[Dataset items]
★ ★ ★ ★ ★
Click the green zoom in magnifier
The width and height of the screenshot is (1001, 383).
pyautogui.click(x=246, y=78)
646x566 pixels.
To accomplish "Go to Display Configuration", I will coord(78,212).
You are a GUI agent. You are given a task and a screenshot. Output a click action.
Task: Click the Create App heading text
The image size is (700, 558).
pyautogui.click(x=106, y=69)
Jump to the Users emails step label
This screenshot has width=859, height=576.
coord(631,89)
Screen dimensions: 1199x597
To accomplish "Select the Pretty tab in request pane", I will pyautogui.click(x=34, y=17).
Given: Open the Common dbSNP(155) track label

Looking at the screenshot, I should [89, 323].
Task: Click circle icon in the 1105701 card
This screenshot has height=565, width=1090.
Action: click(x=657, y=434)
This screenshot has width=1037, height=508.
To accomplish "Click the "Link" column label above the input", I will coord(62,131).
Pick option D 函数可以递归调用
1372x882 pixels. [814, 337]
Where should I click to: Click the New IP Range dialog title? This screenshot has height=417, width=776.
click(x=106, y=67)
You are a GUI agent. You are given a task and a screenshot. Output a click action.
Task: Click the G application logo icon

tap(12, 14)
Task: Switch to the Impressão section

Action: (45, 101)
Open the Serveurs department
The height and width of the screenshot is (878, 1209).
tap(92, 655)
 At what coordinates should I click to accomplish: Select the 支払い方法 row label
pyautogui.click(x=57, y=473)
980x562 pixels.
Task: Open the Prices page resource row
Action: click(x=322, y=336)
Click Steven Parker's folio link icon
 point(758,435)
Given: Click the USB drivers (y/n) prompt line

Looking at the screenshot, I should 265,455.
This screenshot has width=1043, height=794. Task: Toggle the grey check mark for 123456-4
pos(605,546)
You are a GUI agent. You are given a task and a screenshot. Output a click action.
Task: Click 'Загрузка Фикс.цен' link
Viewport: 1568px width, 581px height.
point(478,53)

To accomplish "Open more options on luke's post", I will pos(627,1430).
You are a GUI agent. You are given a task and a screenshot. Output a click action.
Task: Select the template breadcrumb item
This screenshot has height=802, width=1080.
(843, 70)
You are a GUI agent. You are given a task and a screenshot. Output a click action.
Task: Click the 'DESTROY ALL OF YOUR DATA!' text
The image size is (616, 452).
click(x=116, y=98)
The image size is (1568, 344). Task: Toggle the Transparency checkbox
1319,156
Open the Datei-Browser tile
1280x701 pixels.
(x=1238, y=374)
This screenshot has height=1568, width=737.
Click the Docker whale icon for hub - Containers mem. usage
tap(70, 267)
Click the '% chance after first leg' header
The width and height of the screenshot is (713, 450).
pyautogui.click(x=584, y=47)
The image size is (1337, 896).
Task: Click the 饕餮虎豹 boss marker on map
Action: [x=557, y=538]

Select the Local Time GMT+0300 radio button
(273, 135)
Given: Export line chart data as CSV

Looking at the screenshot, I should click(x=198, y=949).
★ ★ ★ ★ ★
- Problem requirements -
Please return the span of lines above that opens with the one containing "Click the Docker" and closes with the final line, both included, exactly as written and nothing more.

- Solved exercise -
Click the Docker whale icon for hub - Containers mem. usage
tap(70, 267)
Click the '% chance after first leg' header
The width and height of the screenshot is (713, 450).
pyautogui.click(x=584, y=47)
The image size is (1337, 896).
Task: Click the 饕餮虎豹 boss marker on map
Action: [x=557, y=538]

Select the Local Time GMT+0300 radio button
(273, 135)
Given: Export line chart data as CSV

Looking at the screenshot, I should click(x=198, y=949).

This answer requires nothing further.